Respiratory Tract Immunity and Mucosal Defense
The respiratory tract presents a vast, thin epithelial surface to inhaled air, microbes, and allergens, and it must defend itself while keeping gas exchange unobstructed. Respiratory mucosal immunity combines the airway epithelial barrier, mucociliary clearance, and innate and adaptive immune responses to repel pathogens at the point of entry without provoking damaging inflammation.
Definition
Respiratory tract immunity is the mucosal immune defence of the airways and lungs, integrating the epithelial barrier and mucociliary clearance with innate sensing and adaptive responses to protect the respiratory surface against inhaled pathogens while limiting immunopathology.
Scope
This topic covers the airway and lung mucosal barrier, the rapid local innate defences against respiratory pathogens, and the regulation of type 2 immunity at the airway surface. It is a reference entry within mucosal immunology and is not clinical guidance for respiratory disease.
Core questions
- How does the airway epithelium defend against inhaled pathogens at the point of entry?
- What innate mechanisms provide the earliest respiratory defence?
- How is type 2 immunity at the airway controlled, and when does it become harmful?

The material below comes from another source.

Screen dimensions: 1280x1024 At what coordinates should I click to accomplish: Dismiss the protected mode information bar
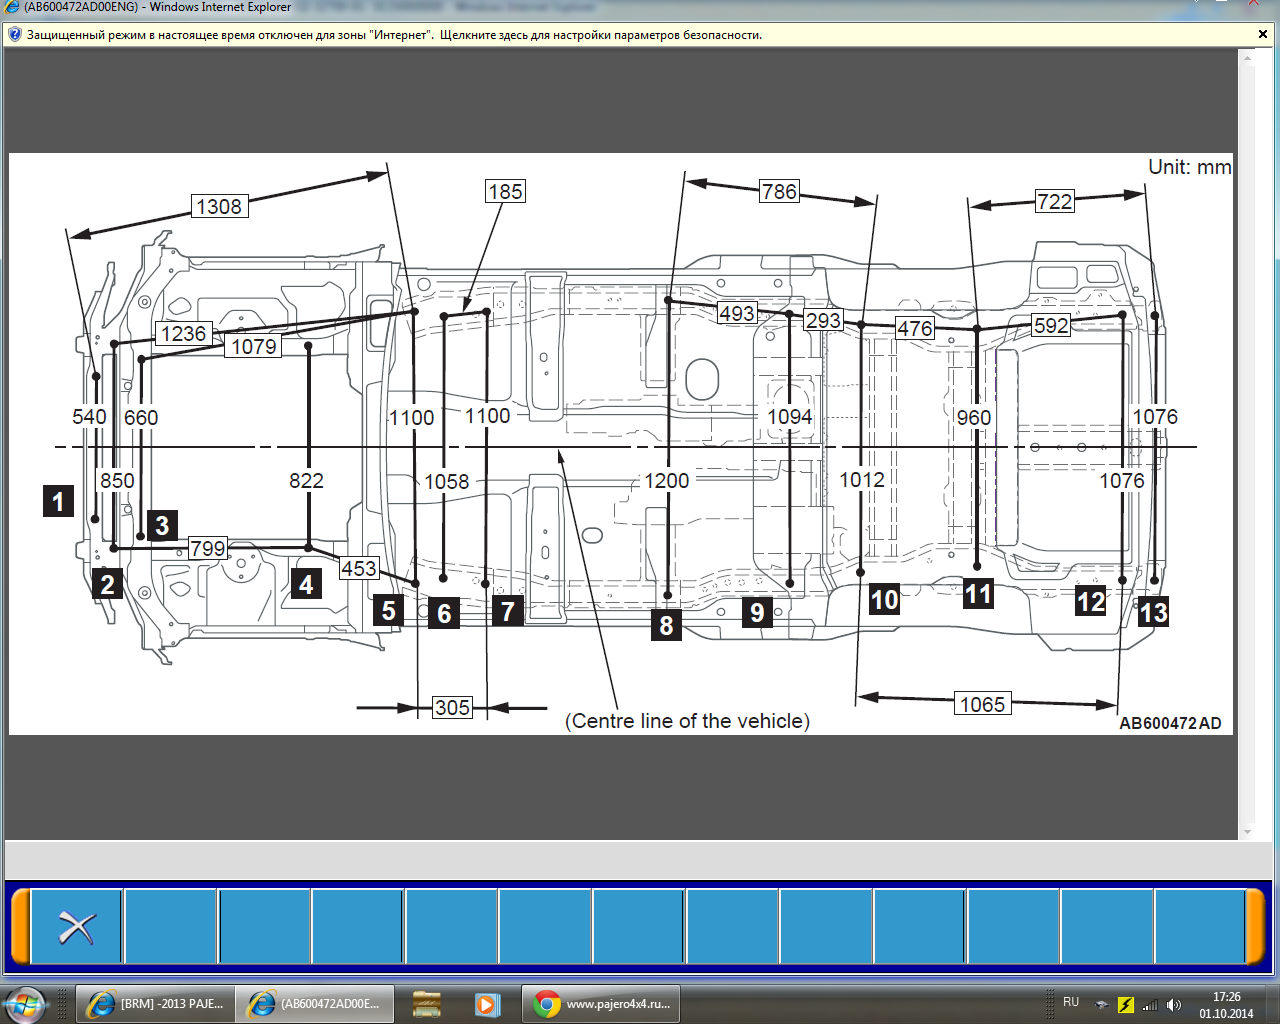coord(1262,35)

- How does respiratory immunity compare with immunity at other mucosal sites?
Key concepts
- Airway epithelial barrier
- Mucociliary clearance
- Antimicrobial peptides and surfactant
- Innate antiviral defence (interferons)
- Alveolar macrophages
- Type 2 immunity and epithelial alarmins
- Bronchus-associated lymphoid tissue (BALT)
Mechanisms
The respiratory epithelium forms a barrier covered by mucus and cleared by coordinated ciliary beating, removing trapped particles and microbes. Epithelial cells and resident innate cells, including alveolar macrophages, sense pathogens and mount early local defences such as interferon responses against respiratory viruses. Epithelial cells also act as sentinels for type 2 immunity, releasing alarmins that can drive allergic and antiparasite responses, which must be tightly regulated to avoid airway inflammation. Adaptive immunity, including local antibody and T-cell responses, supplements these defences. As at other mucosal sites, protection is balanced against the need to limit immunopathology in a delicate gas-exchange tissue.
Clinical relevance
Respiratory mucosal immunity underlies defence against respiratory infections and shapes diseases such as asthma and allergic airway inflammation, and it is the target of mucosal and intranasal vaccination strategies. This entry presents the underlying biology for reference and is not a basis for individual diagnosis or treatment.
History
Respiratory immunology developed from the recognition that the airway is an active immune barrier rather than a passive conduit, with study of mucociliary clearance and alveolar macrophages giving way to detailed accounts of early local innate defences and of how barrier epithelial cells initiate and regulate type 2 immunity.
Key figures
- Akiko Iwasaki
- Bart Lambrecht
- Hamida Hammad
Related topics
Seminal works
- iwasaki-2016
- hammad-2015
Frequently asked questions
- What is mucociliary clearance?
- It is the airway's mechanical defence in which a mucus layer traps inhaled particles and microbes and coordinated ciliary beating sweeps the mucus upward out of the lungs, removing trapped material before it can establish infection.
- Why is type 2 immunity important at the airway?
- Airway epithelial cells help initiate type 2 immune responses against parasites and allergens; when this response is dysregulated it contributes to allergic airway inflammation and asthma, so its control is central to respiratory mucosal immunity.